I’ve seen a couple of videos about them on YouTube already. In one of them, various attendees were claiming that it was for small ‘c’ conservatives and that while some Conservatives were there, most of the attendees didn’t belong to the party. Hmmm. The problem is, some of the speakers were very definitely big ‘C’ Tories, like Rees Mogg and Braverman. They also had the former MEP Daniel Hannan, dubbed by Guy Debord’s Cat as ‘the Lyin’ King’, a hard-line Brexiteer who’d like to sell off the NHS. Politics Joe put up a video in which they interviewed some of the people going to the conference outside. One of them was an older man, who lamented the lack of sexual restraint in modern society and said quite plainly that if a man fathered a child, he had a duty to support it. Now I didn’t watch all of the video, and perhaps this gent said something far more extreme later on, but I don’t think what he said was particularly controversial. I think the traditional attitude among intellectuals at least until the middle of the last century was that restraint was one of the key elements of civilisation. It was what made us civilised beings instead of animals. And sexual restraint, finding appropriate channels for sexuality like marriage was an intrinsic part of this. As for men supporting their children, again I can’t see anything wrong or controversial about it. Not on its own, unless it’s coupled with more extreme policies, like attacks on gay marriage. But I don’t doubt that as a whole, the Nat Cons are indeed a deeply unpleasant, highly reactionary movement.
The Labour leadership’s radio silence on PR has finally broken. We have our answer. Byline Times reported today that Keir Starmer is officially against Proportional Representation. While the silence to date has been a constant worry to various electoral reform campaigners, including Open Britain, today’s news is a definite blow.
Ironically, this bad news for PR campaigners immediately followed some great news. Yesterday, the Union of Shop, Distributive, and Allied Workers (USDAW) added its name to the list of Labour-backed trade unions that support the campaign for PR. Labour stakeholders – from trade unions to party members – are overwhelmingly supportive of a fairer voting system. Unfortunately, they don’t get to write the manifesto.
Last month, Labour’s National Policy Forum held a consultation which gave Constituency Labour Parties, branches, unions, and others the chance to make policy suggestions relating to different policy areas. According to Labour for a New Democracy (L4ND), 44% of thetotal submissions called for PR – more than any other issue.
And yet, Starmer apparently refuses to recognise the will of his own party. He’s unilaterally shutting down the conversation about electoral reform. Not only does that speak to a troubling lack of democracy within the Labour Party machine, but it also reduces the chances that we will ever see the much-needed revitalisation of our national democracy.
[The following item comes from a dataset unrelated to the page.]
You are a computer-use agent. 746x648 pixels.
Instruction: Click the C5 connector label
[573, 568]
As we’ve been saying in recent emails, the period of government between the next two elections will be make or break for this country. By refusing to embrace electoral reform, Starmer increases the risk that a disciplined, right-wing Conservative Party under new leadership could again exploit the weaknesses of First Past the Post to return to power in 2029, despite a significant majority of the electorate being against them. Given recent developments, that could even be a “National Conservative” government, a far scarier prospect even than the one we have now.
It’s easy to understand why Starmer might want to ignore calls to reform the system in a way that would share power with Labour’s political rivals and instead ruthlessly pursue a path that delivers absolute power. It’s especially easy when you consider how far ahead Labour are in the polls. However, that would be to ignore what’s right for the country and, indeed, what could be a route to far more ACTUAL power for Labour in future.
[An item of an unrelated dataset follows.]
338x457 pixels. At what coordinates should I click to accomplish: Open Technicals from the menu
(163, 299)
But don’t worry…no one is giving up.
We, and all the other organisations pushing for PR, are already agreed that we will double down on our efforts to build an irresistible public demand for change. There’s still plenty of opportunity to pressure Starmer into changing his mind, not least through the Sort the System mass lobby event on 24 May.
A few days ago Keir Starmer announced that if Labour came to power, boys would be taught to respect women in school. I can see the point of this, though it also seems to me to be a bit prim and schoolmarmish. It reminds me of the female management advisor who appeared on one of the TV shows a year or two ago and advised managers not to allow men to discuss sport at work in case it led to chauvinist behaviour. It also displays the totalitarian woke fixation with controlling how people think. But as a policy, I also find it rather threadbare as it ignores the real, material problems ordinary people are facing. This is the cost of living crisis with rising electricity bills and food prices. Some parents, and I think it may well be mostly mothers here, have been denying themselves the food they need in order to give enough to their children. People need higher wages, and unemployment and disability benefits at a level where they can afford food and other necessities. And, of course, an end to the humiliating, vindictive and persecutory sanctions regime. Starmer’s announcement does nothing to address these issues, nor those of massive profiteering by the oil and power companies and the raw sewage being pumped into our waterways. And you wonder how sincere Starmer is about anyway. He’s broken every other promise.
I wonder if it was designed to appeal to women following the debacle in Scotland over the gender recognition bill that brought down the SNP. Scots were rightly worried and angry at violent rapists and child abusers being put in women’s prisons after declaring that they were trans. Starmer and various other leading Labour MPs have made it clear that they believe transwomen are women and support the trans ideology, though Starmer’s commitment to it briefly wavered when Sturgeon was forced to resign. He stated that amending the gender recognition act would not be a priority under a Labour government. He’s been criticised for his bizarre statement that 99 per cent of women don’t have penises, while the right and gender critical have applauded Sunak’s statement that no, women don’t have male sexual organs. I wondered if Starmer had become worried that he was losing the support of ordinary women because of the trans controversy, and so made the announcement about teaching boys respect for women as a ploy to win it back.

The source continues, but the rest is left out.